I’m having trouble with a specific application. My hardware looks like this:

–> One 16-to-1 multiplexer with independently programmable input channels
–> The output of the mux is connected to the input of a 14-bit, parallel ADC, and each of the ADC bits [13:0] is wired up to the XEM6010 module.
–> ADC sampling rate ~1 MHz, slow enough to avoid settling issues with the multiplexed ADC system.

I am trying to multiplex all 16 inputs in real-time and to capture all chunks of data in one data stream. My test case is to ground the first 15 the inputs (which I can effectively do on my PCB), and bias the last input with a DC voltage (e.g. 3.2 Volts).

In my Verilog HDL, I have a so-called wrapper module which switches the multiplexer select lines (mux_sel[3:0]) on one positive edge of a clk, and subsequently samples the ADC on the following positive edge. I am using a simple 64k, 16-bit wide FIFO to pipe data out; for simplicity, I use a PipeOut to read data from my relatively large FIFO block. Top-level code is listed here for reference: The ‘realtime_mux_counter_2’ module simply guarantees that selecting the proper mux select lines never coincides with sampling the ADC, as described before.

I am using Python to communicate with the Opal Kelly, but I am trouble recovering the data in a bitstream. With my contrived example from before, I expect something like this to appear in the computer (units in Volts): [0 0 0 0 0 0 0 0 0 0 0 0 0 0 0 3.2]. This does not happen reliably.

Does any one have any insight as to what may be going wrong? Any feedback or further comments are appreciated.


Note that resetGlob is technically on the TI_CLK domain, but you’re using it on the CLK2 domain in some places. It’s good practice to synchronize it to the new domain for reliability.

Have you checked EMPTY or FULL to see if the FIFO is overflowing or underflowing?
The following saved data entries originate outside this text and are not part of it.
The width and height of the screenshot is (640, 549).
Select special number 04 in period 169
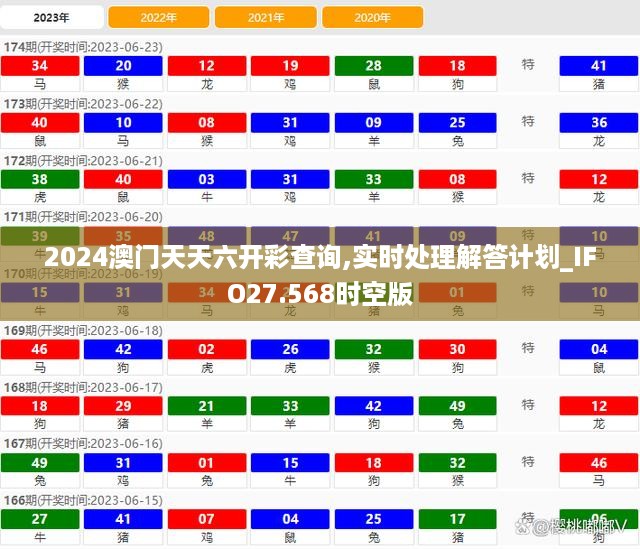(599, 349)
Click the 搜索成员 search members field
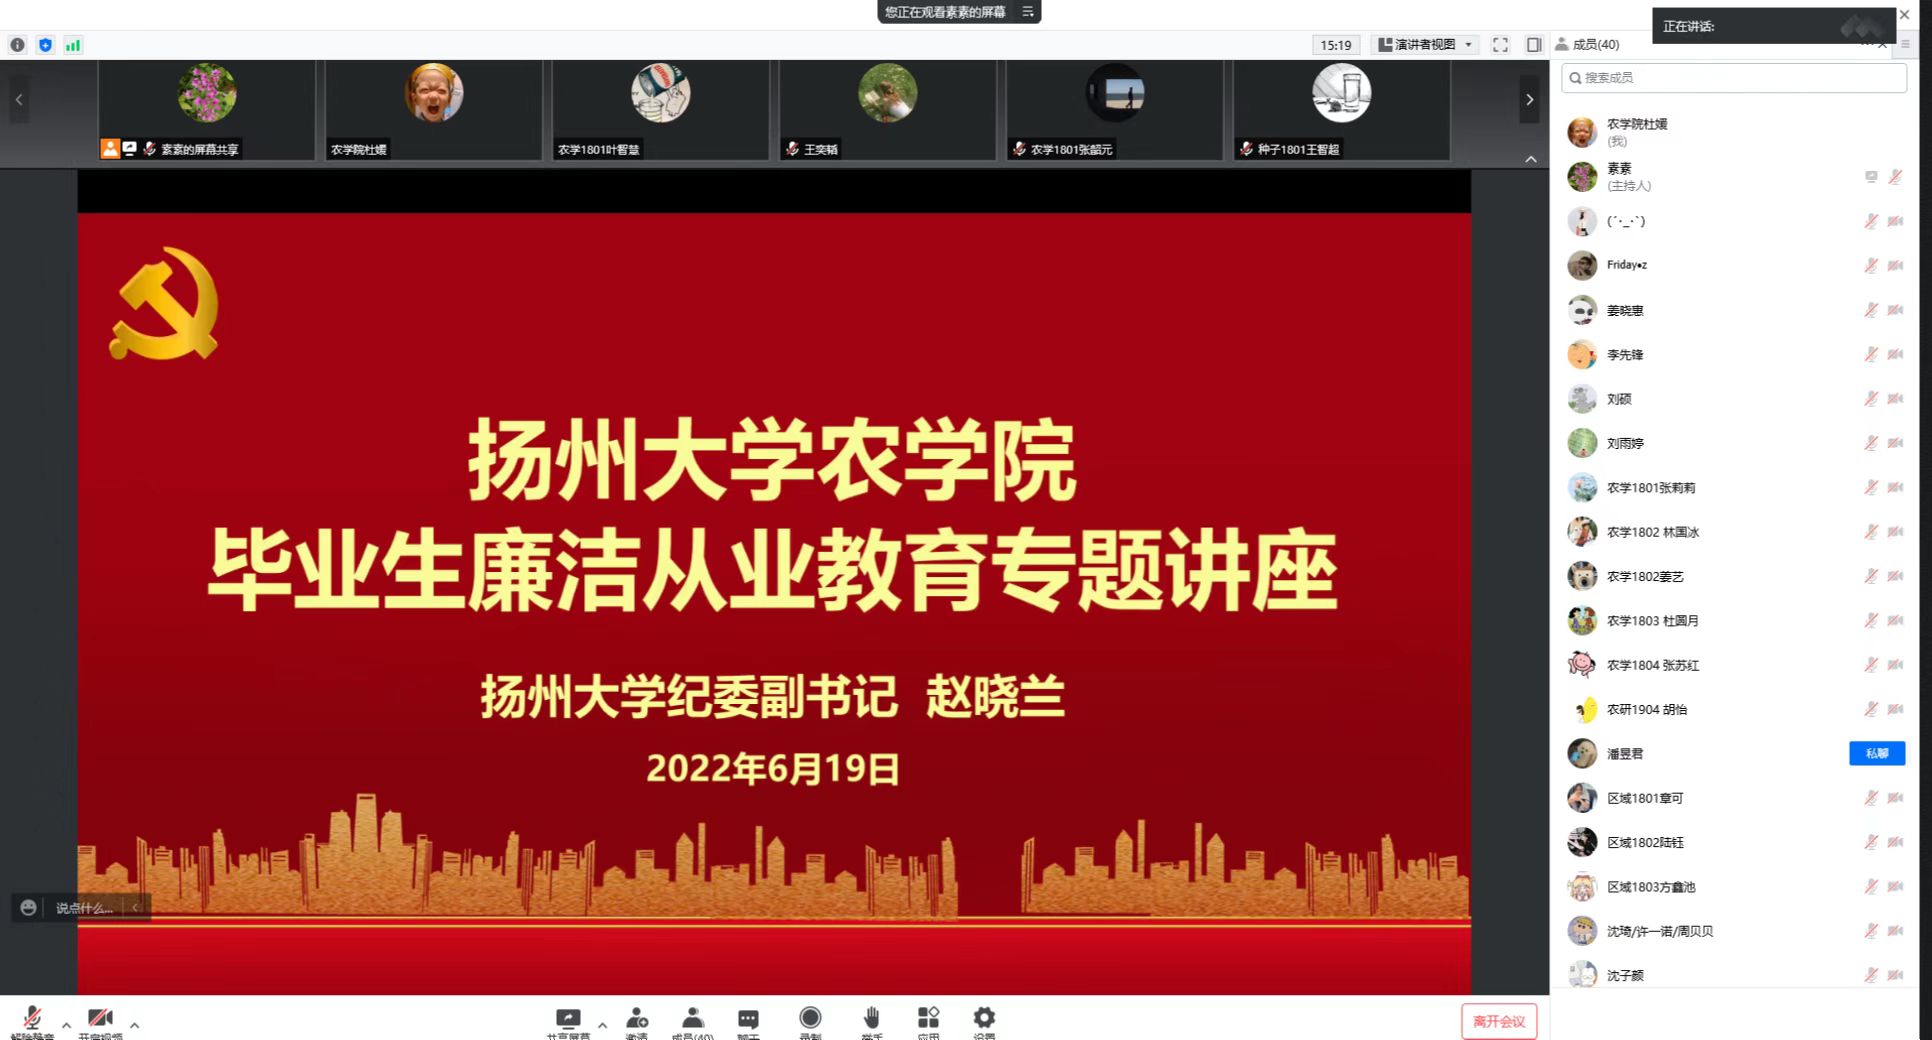This screenshot has height=1040, width=1932. click(x=1734, y=78)
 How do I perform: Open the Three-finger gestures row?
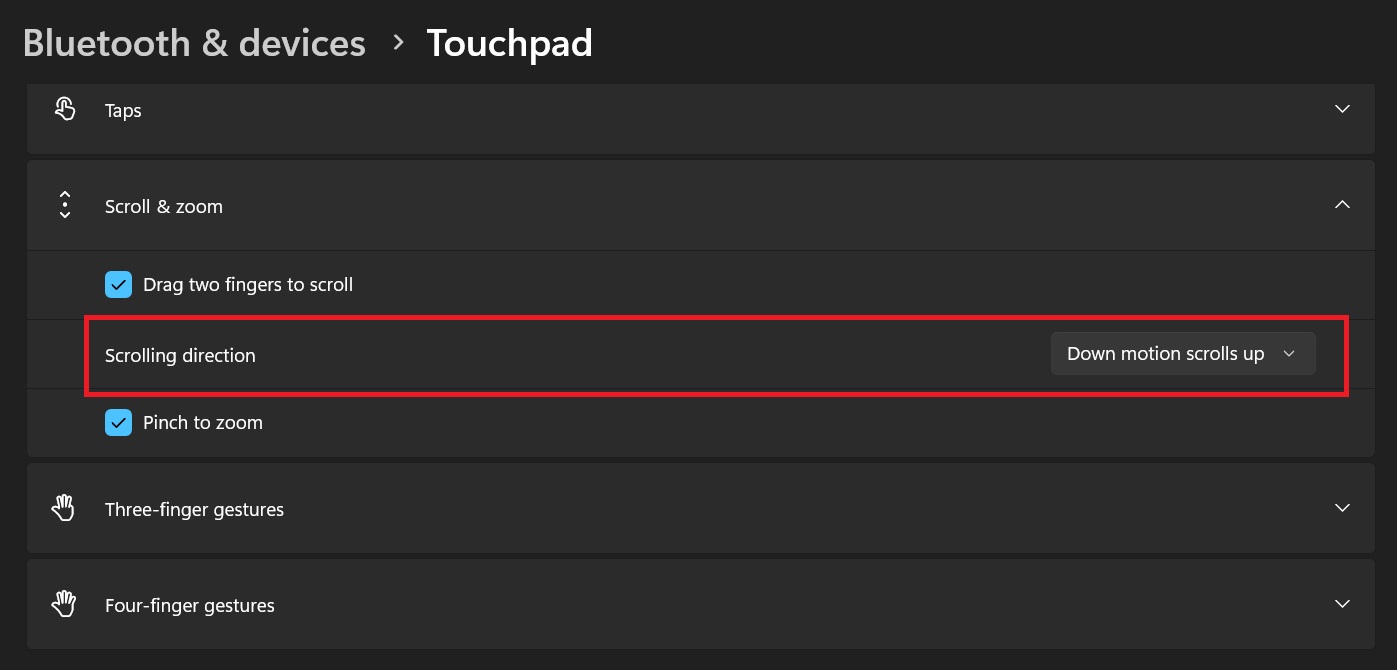701,509

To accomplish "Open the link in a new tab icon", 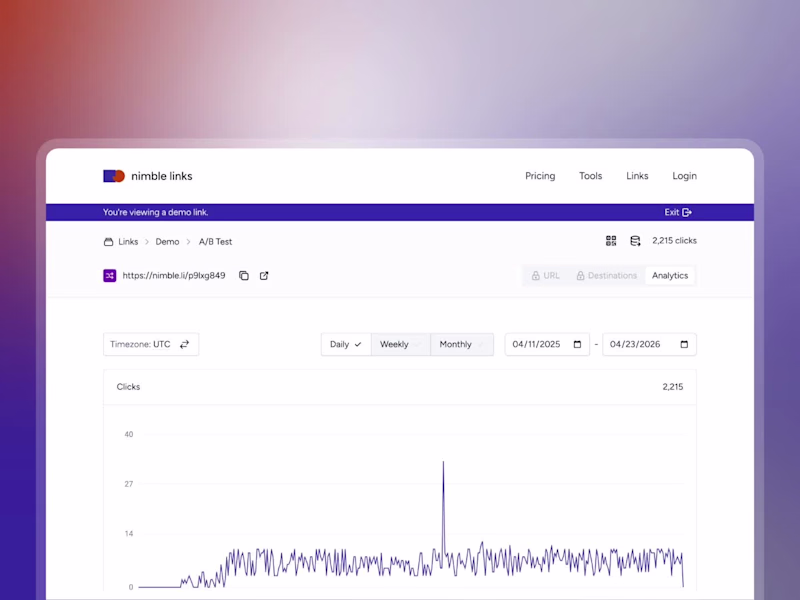I will click(262, 275).
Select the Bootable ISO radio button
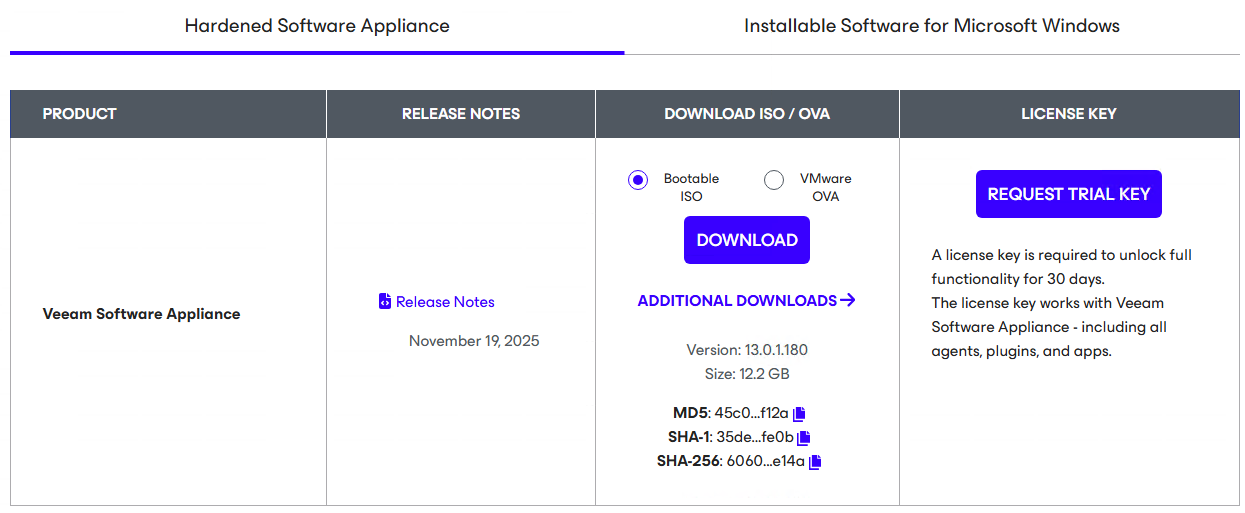This screenshot has width=1245, height=513. (x=638, y=180)
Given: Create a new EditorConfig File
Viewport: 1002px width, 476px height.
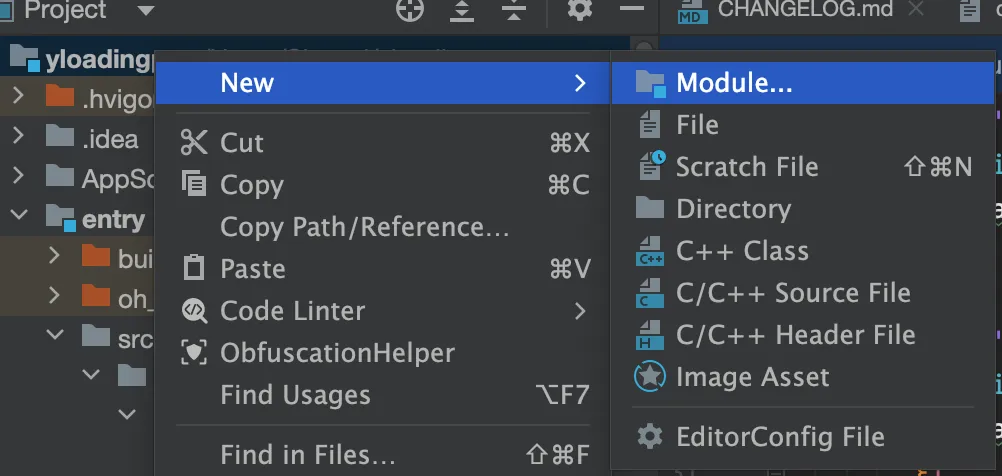Looking at the screenshot, I should (780, 437).
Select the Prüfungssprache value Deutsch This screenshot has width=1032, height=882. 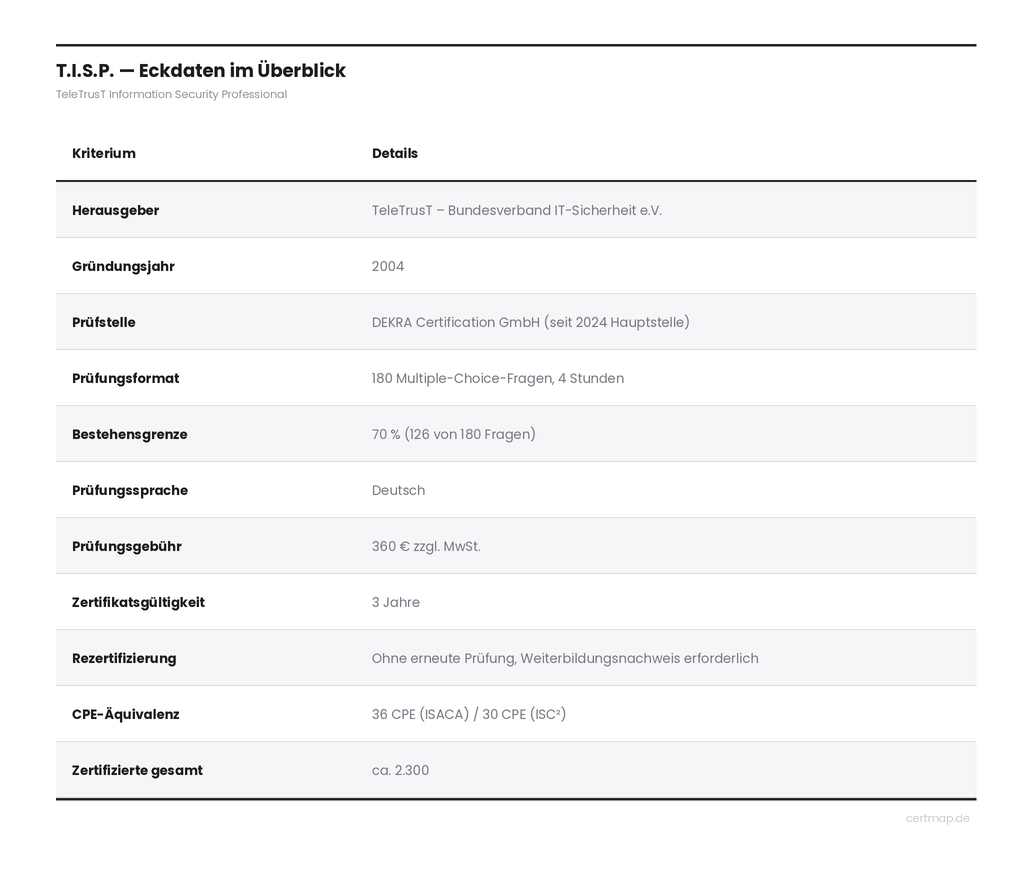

ChipScope may also be helpful in finding any synchronization or overflow/underflow situations.


Thank you for the prompt reply. I sent the EMPTY and FULL flags to the LEDs, so that I can monitor them effectively. This is certainly helping with my debugging process.

With regards to your comment on my reset signal, how can I ensure tat the CLK2 domain controls the reset? Are you simply implying I use synchronous reset with CLK2? Since this is a slower frequency than TI_CLK, once the CLK2 signal resets, the TI_CLK should have already reset some time early…


Yes, you should synchronize your reset to whatever clock domain logic is using. Otherwise, you can have a situation where some registers exit reset a cycle earlier than other registers, wreaking havoc on a state machine.